Gounods große und in mancher Hinsicht großartige Oper haben die Deutschen mit spitzen Fingern angefasst. Der Vorwurf ist bekannt: Gounod habe das Nordische im Drama in französischem Parfüm ertränkt. Hört man, wie seidigfein, wie majestätisch-triumphal, wie tränentreibend sakral, wie aufwühlend brutal Motonori Kobayashi am Pult der Dortmunder Philharmoniker diese drei Opernstunden zum Abenteuer für die Ohren macht, schert einen der Einwand nicht. Kobayashi, wohl der beste Dirigent, den das Orchester aktuell hat, erkundet die schillernde, raffinierte Partitur so zwingend, dass allein diese Dimension den Weg nach Dortmund lohnt. Und die Philharmoniker, von kaum nennenswerten Schwächen im Blech abgesehen, zeigen, wie glänzend, wie vielfarbig plastisch sie klingen können.
Zwei Fäuste — bis zum Halleluja
Die Regie setzt auf eine Karte: Faust, behauptet sie, wird mitnichten durch den Pakt mit Mephisto zum jungen Mann, der – einmal noch lebensgierig – das brave Gretchen schwängert. John Fulljames (fest engagiert am Royal Opera House Covent Garden) sieht die ganze Geschichte als Erinnerung eines Menschen, dessen Genie im Würgegriff der Gebrechen gefangen ist. So agieren stets zwei „Fäuste“, bis zur Erlösung im finalen Halleluja. Das Konzept trägt. Geschwächt wird es allein durch die läppische Ausstattung des greisen Faust mit Rübezahlbart und Rentner-Krückstock. So sehen Alte im Ohnesorg-Theater aus.

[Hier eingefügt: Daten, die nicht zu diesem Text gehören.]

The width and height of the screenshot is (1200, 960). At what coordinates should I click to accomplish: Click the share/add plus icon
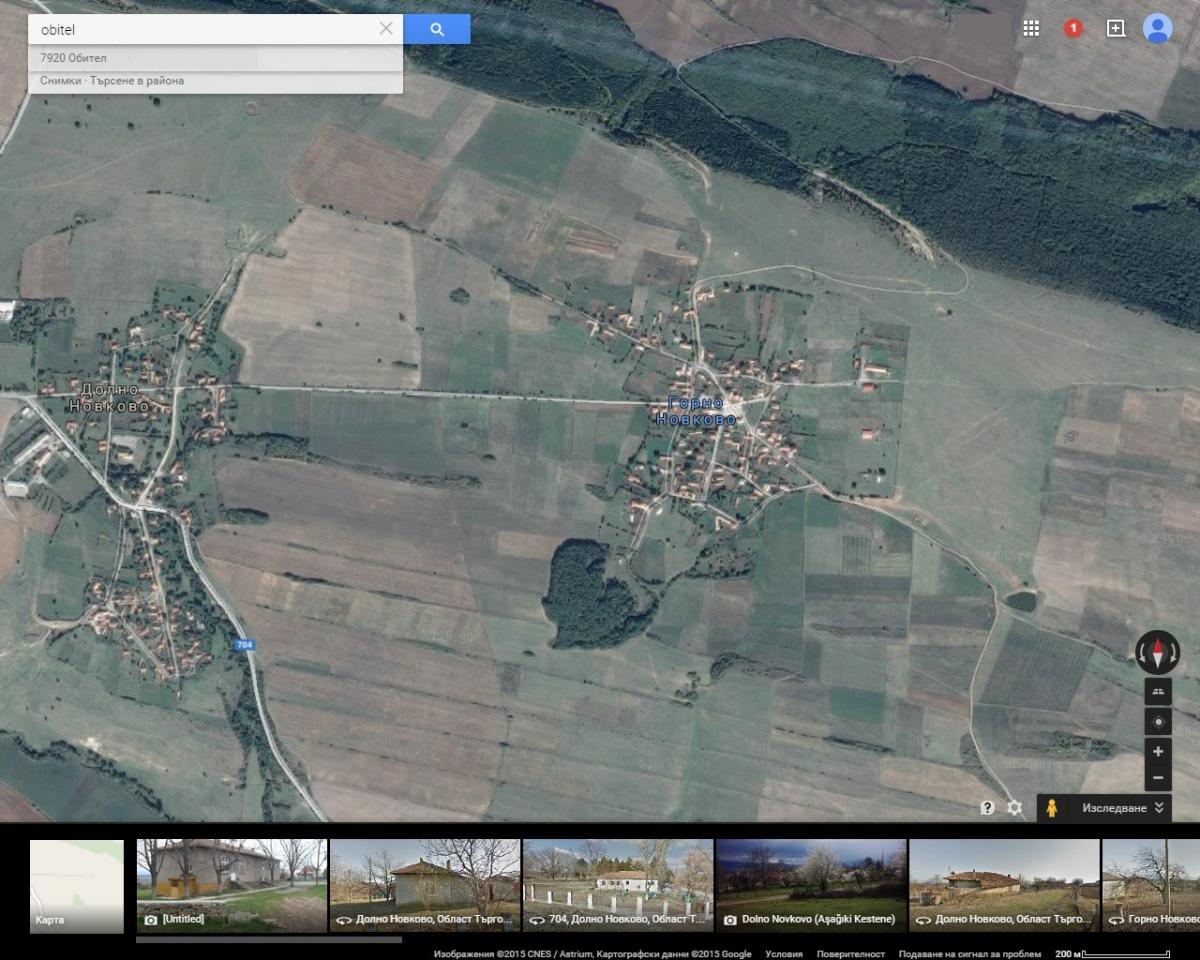click(x=1116, y=28)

Der Dichte szenischen Erzählens, für die die Neuinszenierung steht, tut das wenig Abbruch. Als düsteres Kino der vertanen Chancen, als Zug aus dem auch einer, der bereut, nicht aussteigen kann sehen wir Leben, Streben, Buhlen, Lieben.
Zu- und Abfluss der Lebensepisoden
Es ist kein Abend, der der Schönheit huldigt: Magdalena Guts Bühne lässt die Geschichte in etwas Bunkerartigem spielen. Mannshohe Röhren, einer Riesenkanalisation gleich, sind Zu- und Abfluss jener Episoden, um die Erinnerungen des Sterbenden kreisen. Unseliger Wahn im Nebel – die Welt mit Willen zur Vorstellung: Kinder, erste Rosen, lustiges Soldatenleben.
Im Strudel der hässlichen Meute
Lässt die Regie von den präzis geführten Protagonisten Faust, Mephisto, Marguerite regieren Krieg (ästhetisch siedelt der Ansatz etwa Mitte des 20. Jahrhunderts) und Kleinbürgermief. Wie nah kollektive Frömmelei und hässliche Meute, Massenspaß und geschlossene Gesellschaft beieinander hausen, illustriert dieser Abend bildmächtig.
Dass man von Jens-Daniel Herzogs Intendanz ein deutlich qualitätsvolleres Sänger-Ensemble in Erinnerung behalten wird, erwähnen wir nicht zum ersten Mal. Lucian Krasznec ist Faust: gerade eben so lyrisch, um keine Phrase ans Pomadige zu verraten, bei der Premiere mit durchschlagenden, enorm treffsicheren Höhen zur Stelle. Er wechselt nach München, Gratulation!
Mephisto: ein Menschenfänger zum Fürchten
Auch Eleonore Marguerre hat Dortmunds Oper mit einem Sahne-Sopran geadelt. Wie lang die reifer klingende Stimme noch Mädchenhaftes wie Gretchen singen kann, wird man sehen. Hier zeigt sie rührend, dass die größte dramatische Tiefe aus Schlichtheit erwächst.
Und der Teufel? Karl-Heinz Lehner, mal im Kittel, mal mit Zuhälter-Kettchen, hat sein starkes 2016er Bayreuth-Debüt noch im Rücken. Sein Bass vermählt Roheit mit giftig-süßem Balsam, ein Menschenfänger zum Fürchten.
Starker Neuzugang: Almerija Delic
Wenn sie hält, was ihre eher kleine Rolle (Marthe)bei der Premiere am Samstag versprach, dürfte die Mezzosopranistin Almerija Delic ein großer Gewinn für Dortmunds Opernhaus sein.
Das Quartett mit Delic in Marthes Garten zählte zu den musikalischen Gipfeln der „Faust“-Premiere.
Jubel für sie alle, auch für den Chor, der nach anfänglichen Unschärfen im Lauf des Abends wahrlich triumphierte. Einhelliger, starker Beifall im, unverdient, nicht vollen Haus.